Антропологический фундамент классической политической экономии составляли два общих положения, сформулированных в «Богатстве народов» А. Смита: 1) склонность к обмену – отличительный признак, свойственный только человеку и выделяющий его из всего остального животного мира; 2) эта склонность универсальна и присуща всем людям, как бы сильно ни отличались они друг от друга по внешним характеристикам. Таким образом, в смитианской традиции человек – это животное, наделенное способностью к обмену. При этом Смит вполне допускал, что эта способность является не базовой характеристикой человеческого рода, а всего лишь следствием дара речи (поскольку как иначе – без использования языка – можно было бы договариваться об условиях сделки?). Вот ключевой пассаж, где участие в обмене квалифицируется как уникальное свойство человека, отличающее его от всех других живых существ: «Эта склонность обща всем людям и, с другой стороны, не наблюдается ни у какого другого вида животных, которым, по-видимому, данный вид соглашений, как и все другие, совершенно неизвестен. Никому никогда не приходилось видеть, чтобы собака сознательно менялась костью с другой собакой. Никому никогда не приходилось видеть, чтобы какое-либо животное жестами или криком показывало другому: это – мое, то – твое, я отдам тебе одно в обмен на другое. …Почти у всех других видов животных каждая особь, достигнув зрелости, становится совершенно независимой и в своем естественном состоянии не нуждается в помощи других живых существ; между тем человек постоянно нуждается в помощи своих ближних… Он скорее достигнет своей цели, если… сумеет показать им, что в их собственных интересах сделать для него то, что он требует от них. Всякий, предлагающий другому сделку какого-либо рода, предлагает сделать именно это.

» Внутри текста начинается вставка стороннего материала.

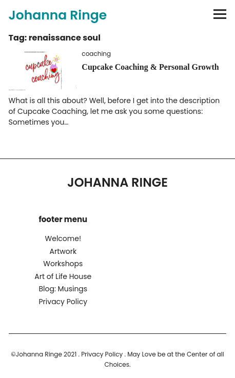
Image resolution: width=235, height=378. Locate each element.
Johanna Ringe (58, 15)
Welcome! (63, 238)
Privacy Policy (63, 301)
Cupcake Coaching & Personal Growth (150, 67)
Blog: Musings (62, 289)
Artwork (62, 251)
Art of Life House (62, 276)
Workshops (63, 263)
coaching (96, 53)
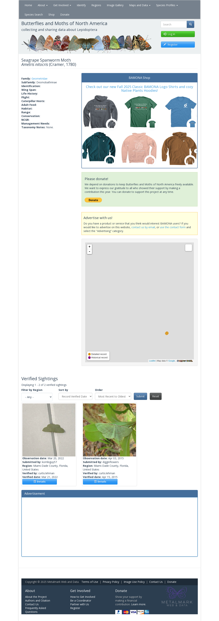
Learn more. (138, 604)
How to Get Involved (82, 597)
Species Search (34, 14)
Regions (96, 5)
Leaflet (152, 361)
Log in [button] (169, 34)
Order (99, 390)
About (43, 5)
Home (28, 5)
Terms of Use (89, 582)
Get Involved (62, 5)
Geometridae (39, 78)
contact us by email (143, 227)
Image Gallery (115, 5)
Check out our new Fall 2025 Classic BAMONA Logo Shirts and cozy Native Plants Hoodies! (139, 88)
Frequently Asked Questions (35, 610)
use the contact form (173, 227)
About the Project (36, 597)
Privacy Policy (111, 582)
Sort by (63, 390)
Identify (81, 5)
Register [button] (170, 44)
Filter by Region (31, 390)
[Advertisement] (110, 526)
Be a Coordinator (80, 600)
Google (171, 361)
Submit (140, 396)
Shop (51, 14)
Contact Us (156, 582)
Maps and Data (140, 5)
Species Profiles (167, 5)
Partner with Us (79, 604)
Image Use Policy (134, 582)
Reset (155, 396)
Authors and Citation (37, 600)
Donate (64, 14)
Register (75, 608)
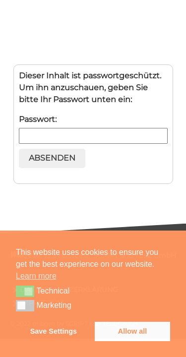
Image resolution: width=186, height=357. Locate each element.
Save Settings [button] (53, 331)
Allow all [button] (132, 331)
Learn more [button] (36, 276)
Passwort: (93, 129)
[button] (25, 291)
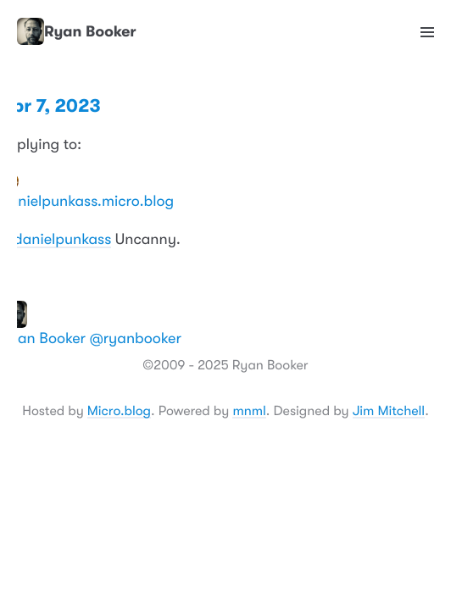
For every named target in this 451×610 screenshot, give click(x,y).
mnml (248, 411)
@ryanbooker (135, 338)
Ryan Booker (76, 32)
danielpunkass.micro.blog (87, 201)
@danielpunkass (55, 239)
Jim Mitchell (389, 411)
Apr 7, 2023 (50, 106)
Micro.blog (119, 411)
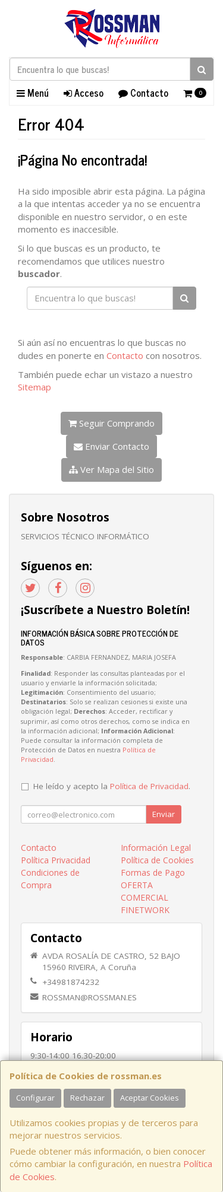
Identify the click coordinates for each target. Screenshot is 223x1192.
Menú (33, 92)
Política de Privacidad (149, 786)
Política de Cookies (157, 860)
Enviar (163, 814)
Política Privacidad (55, 860)
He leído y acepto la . (111, 786)
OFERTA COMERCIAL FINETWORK (145, 897)
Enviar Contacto (111, 446)
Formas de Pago (153, 872)
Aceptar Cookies (149, 1097)
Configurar (35, 1097)
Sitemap (34, 387)
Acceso (83, 92)
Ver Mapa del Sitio (111, 469)
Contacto (143, 92)
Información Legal (156, 847)
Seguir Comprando (111, 423)
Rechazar (87, 1097)
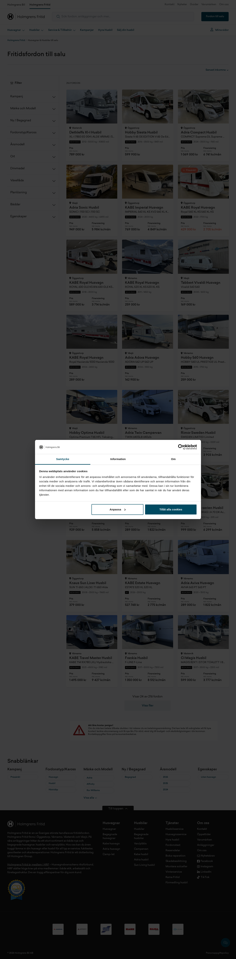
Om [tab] (173, 459)
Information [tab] (118, 459)
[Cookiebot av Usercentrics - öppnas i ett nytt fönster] (181, 447)
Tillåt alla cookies (170, 509)
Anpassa (118, 509)
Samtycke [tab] (62, 459)
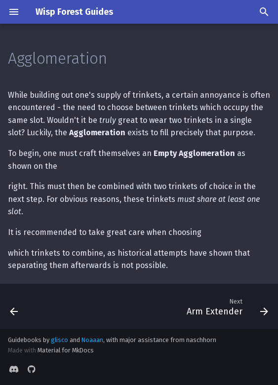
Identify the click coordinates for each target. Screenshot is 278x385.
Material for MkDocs (66, 350)
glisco (59, 340)
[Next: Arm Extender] (225, 306)
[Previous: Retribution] (14, 306)
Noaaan (92, 340)
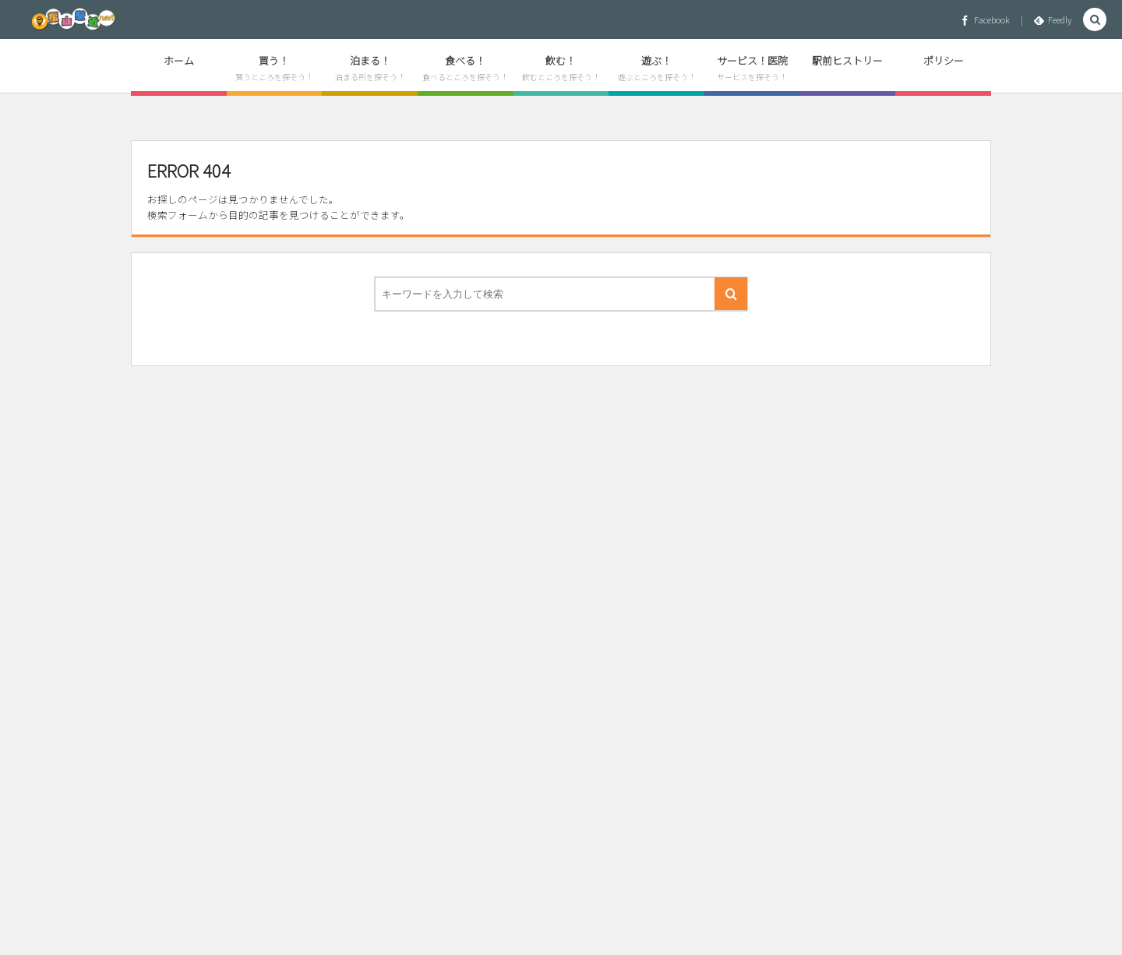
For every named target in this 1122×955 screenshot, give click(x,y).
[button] (1094, 20)
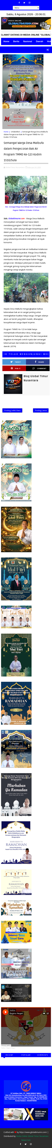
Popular (26, 1055)
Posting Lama (41, 410)
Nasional (27, 41)
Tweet (15, 362)
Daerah (39, 41)
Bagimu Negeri (10, 1048)
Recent (9, 1055)
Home (6, 41)
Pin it (16, 368)
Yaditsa (3, 1048)
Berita (16, 41)
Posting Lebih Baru (12, 410)
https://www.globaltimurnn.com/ (33, 1132)
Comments (42, 1055)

Дай мне то, что мне нужно, и ты получишь то, что тебе нужно, – таков смысл всякого подобного предложения» [Смит, 2007, кн. 1, гл. 2].
Столь же фундаментальное значение имел и другой тезис Смита – о том, что человеческая природа едина и что наблюдаемые между людьми поведенческие различия объясняются по большей части историей, институтами и случайностью, а не природными данными: «Различные люди отличаются друг от друга своими естественными способностями гораздо меньше, чем мы предполагаем, и самое различие способностей, которыми отличаются люди в своем зрелом возрасте, во многих случаях является не столько причиной, сколько следствием разделения труда. Различие между самыми несхожими характерами, между философом и простым уличным носильщиком, например, создается, по-видимому, не столько природой, сколько привычкой, обычаем и образованием. Во время своего появления на свет и в течение первых шести или восьми лет своей жизни они были очень похожи друг на друга, и ни их родители, ни играющие с ними сверстники не могли заметить сколько-нибудь заметного различия между ними. В этом возрасте или немного позже их начинают приучать к различным занятиям. И тогда становится заметным различие способностей, которое делается постепенно все больше, пока, наконец, тщеславие философа отказывается признавать хоть тень сходства между ними» [Там же]. Развивая эту мысль, в своих «Лекциях по юриспруденции» Смит специально оговаривает, что межстрановые различия в уровнях производительности («добросовестности и пунктуальности», как он выражался) «никоим образом не должны приписываться особенностям национального характера, как решаются утверждать некоторые» [Smith, 1978].
Против смитовской аргументации Карлейль предпринимает настоящую диверсионную вылазку, пытаясь взорвать ее изнутри. Он готов считать участие в обмене тестом на принадлежность к человеческому роду. Но тогда нам придется признать, что если представители той или иной расы (будь то «квоши»[8] на Ямайке или ирландцы в Европе) участвовать в нем отказываются, то, значит, они не вполне люди. В самом деле, раз у них отсутствует склонность к обмену, то они оказываются ближе, скорее, к собакам (вспомним рассуждения Смита) или лошадям, у которых ее тоже нет[9]. В качестве подтверждения Карлейль ссылается на поведение чернокожего населения Ямайки, которое отказывается трудиться на плантациях сахарного тростника в обмен на заработную плату, предпочитая ее получению ничегонеделанье: «Там, где благодаря солнцу и почве чернокожий человек, работая полчаса в день… может обеспечить себя достаточным количеством тыквы, он, скорее всего, окажется слишком несговорчив и не станет впрягаться в тяжелую работу. Спросу и предложению, которые, как утверждает наука, должны воздействовать на него, не так-то просто справиться с подобной задачей» [Карлейль, 2019, с. 32]. Точно так же – «нерыночно» – ведут себя и ирландские «свободные» граждане, «которые не продаются, не покупаются, не выставляются на рынок, – они умирают в канаве» [Там же, с. 47][10]. (Разница, по Карлейлю, только в том, что «квоши» ничем не занимаются и живут в довольстве, а ирландцы ничем не занимаются и живут в нищете.)